On the 2nd of July 2019, the Transport Ministry of the People’s Republic of China elevated its security level for vessels transiting the Strait of Malacca to ‘3’, the highest. As a frame of reference, during the recent Gulf flare-up between the United States and Iran, the Strait of Hormuz remained at ‘level 2’.
The Singaporean Maritime and Port Authority commented on the 5th of July that “it had not received any information on immediate threats to ships heading through the Straits of Malacca and Singapore”. Malaysia’s transport ministry said that it was aware of the announcement but declined to comment, while the head of the Indonesian Maritime Security Agency is “looking into the issue [but] doesn’t know why China raised the alert level.” For not one, but all three regional chaperones of the Strait to be clueless as to a specific threat seems nearly impossible. Compounding this, international shipping security experts have also metaphorically shrugged their shoulders.
Concerning the threat specifically, it is certainly lacking in body. China Cosco Shipping Group, an oil and gas transporter said that it had received information that “a certain Indonesian organisation is preparing to attack Chinese ships when passing through the Strait of Malacca”.
Most likely, the elevated threat warning has nothing to do whatsoever with non-state armed groups anywhere near the Strait, but rather, is a fait accompli which the PRC can activate to justify increased naval presence in the region. The Strait of Malacca is the linchpin of most Asian economies, particularly for oil imports from the Middle East, and product exports to Europe; rerouting around Sumatra would create all sorts of problems for Thailand, Indonesia, Vietnam, Singapore, South Korea, Japan and Taiwan, as well as China. In fact, the Strait is the 2nd most critical oil and gas conduit after Hormuz, and plays host to a quarter of all global trade.

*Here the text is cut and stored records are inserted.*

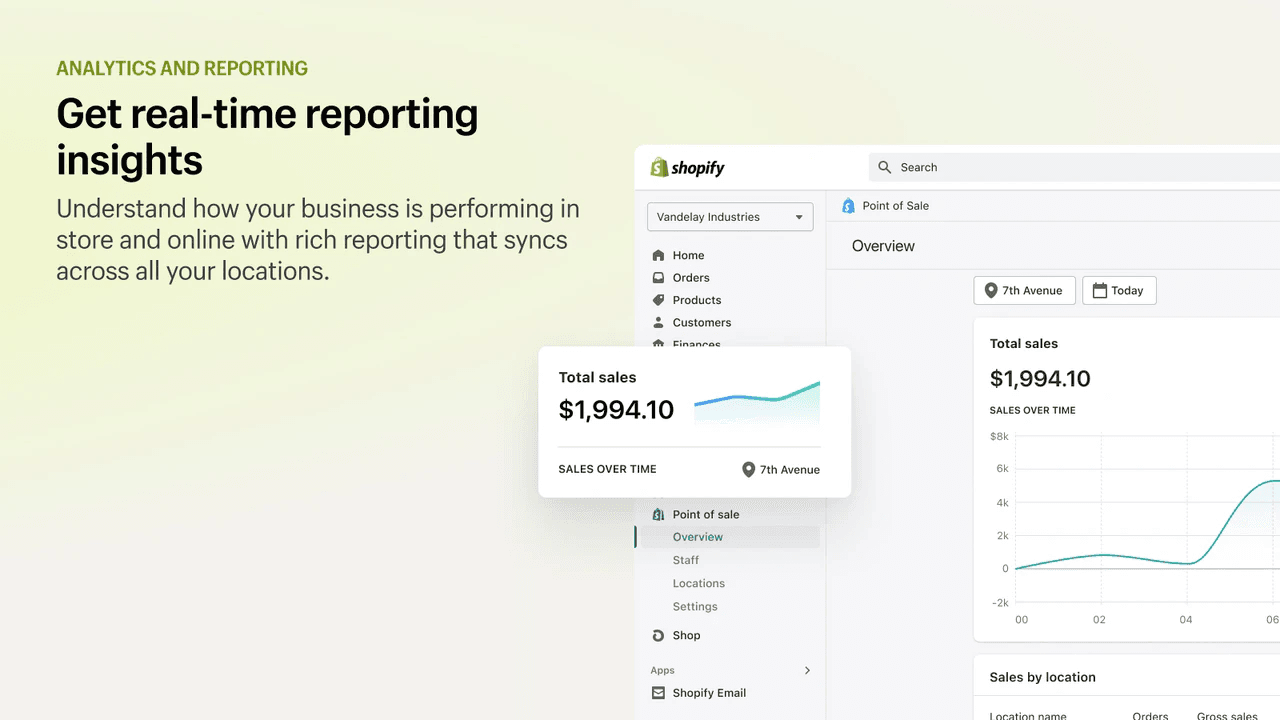Click the search magnifier icon

point(885,168)
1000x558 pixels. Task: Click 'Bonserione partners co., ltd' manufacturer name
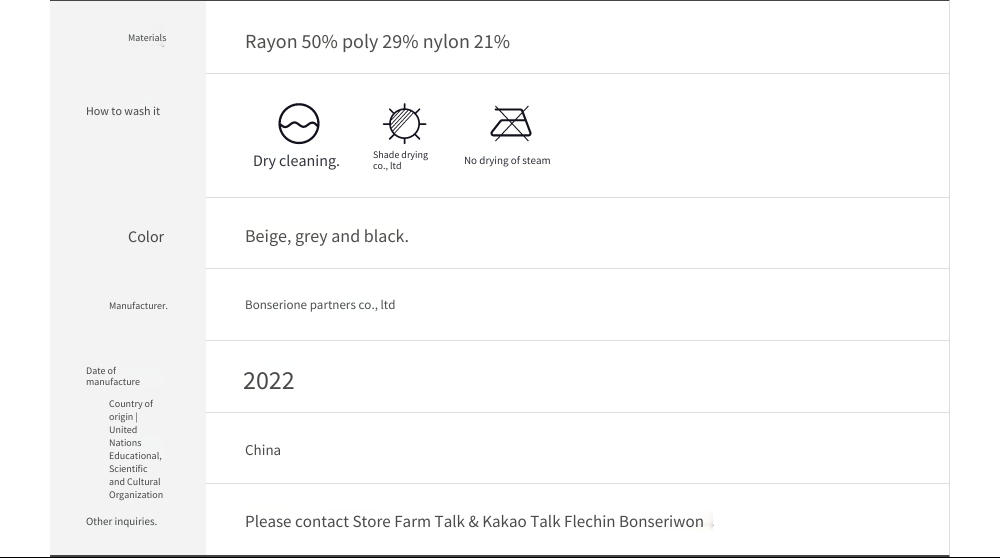[x=320, y=305]
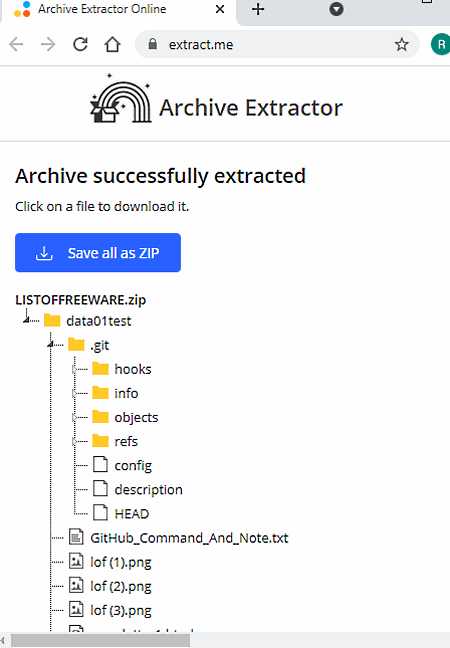Open tab search dropdown arrow
This screenshot has width=450, height=648.
[x=336, y=9]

The area is certainly vulnerable to traditional security actors, perhaps even more so than “a certain Indonesian organization.” A recent strategic paper on the Strait of Malacca highlights the twin-threats of conventional submarines, as well as light torpedo and anti-missile ship carrying craft capable of exerting control over the congested and narrow waterway.
Increased Chinese activity in the Strait of Malacca may also be symbolic of growing confidence in South China Sea positions, and a desire to project beyond their confines. Carl Schuster, a former US Navy Captain states “By controlling the South China Sea, China can project its air and sea power to the Pacific Ocean’s western entry points, Malacca, Sundra and Lombok Straits”. If true, then this recent announcement is only the opening salvo in a race to the choke points.
Additionally, parking forces in the Strait sends a clear signal to European powers, a la France, the UK and even (remarkably) Germany, who are re-engaging in the Pacific: the Chinese Navy holds the door from the West open, enter at your own risk. There is little denying that any force sailing from Europe to the South China Sea, or anywhere in the Indo-Pacific would transit through the Strait of Malacca (this is the exact route which the French Charles de Gaulle aircraft carrier took on its recent June 2019 deployment to Singapore), so this message may be intended to offer a sharp rebuke before European powers grow too comfortable regionally.
Only future deployments or appearances of Chinese naval vessels will quantify the above hypothesis, however, geopolitically “marking” the Strait of Malacca establishes a de facto Chinese “sphere of influence”. Deployment, or similar announcements regarding other international arteries for trade and transport are not to be ruled out.